Global mute for aux buses silences all sends to that bus. Useful for eliminating an entire monitor or effect output quickly.
Monitor-Specific Considerations
Each performer’s monitor mix represents their personal monitoring environment. Asking what they want and adjusting accordingly creates effective mixes.
Too much in monitors causes feedback and stage volume problems. Starting minimal and adding only what’s requested controls levels.
Consistent monitoring helps performers feel comfortable. Changes between songs should be subtle unless problems require correction.
Effects-Specific Considerations
Post-fader configuration ensures effects track with the mix. When the guitar solo ends and fader drops, guitar reverb fades too.
Effect return levels compete with dry signal. Too much return drowns the dry; too little makes effects inaudible.
Multiple effect sends from one channel can create complex processing. The vocal might send to both reverb and delay, each at different levels.
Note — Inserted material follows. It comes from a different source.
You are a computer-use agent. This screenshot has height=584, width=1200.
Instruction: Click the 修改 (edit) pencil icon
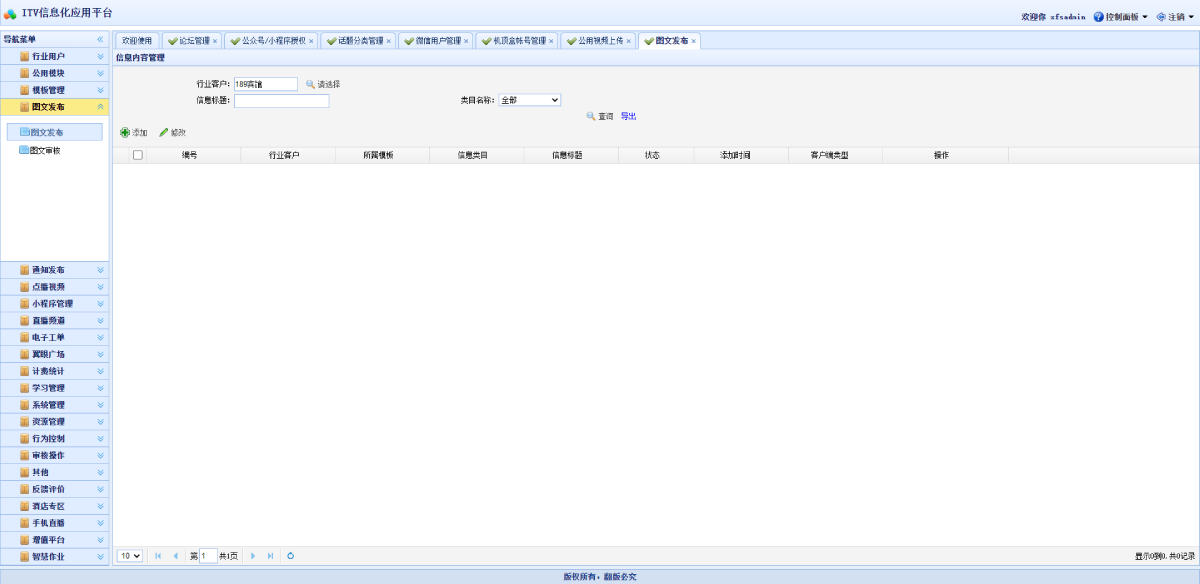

Troubleshooting Aux Send Issues
No signal to monitor: Check aux send level on relevant channels, aux master level, and physical connection to the monitor.
Too much feedback from monitors: Reduce aux send levels, check which channels contribute most feedback, apply EQ to the aux output.
Effects not heard: Verify aux send levels, check effect return routing, confirm effect unit is receiving and outputting signal.
Wrong sources in a mix: Review which channels have sends to that aux bus. Zero unintended sends.
Advanced Aux Applications
Matrix outputs on some consoles combine main and aux outputs in various configurations. Matrices enable zone feeds, broadcast outputs, and other complex routing.
Aux-fed subgroups route aux outputs to subgroup inputs, enabling group processing of monitor mixes.
External processing inserted on aux outputs can treat entire monitor mixes or effect sends globally.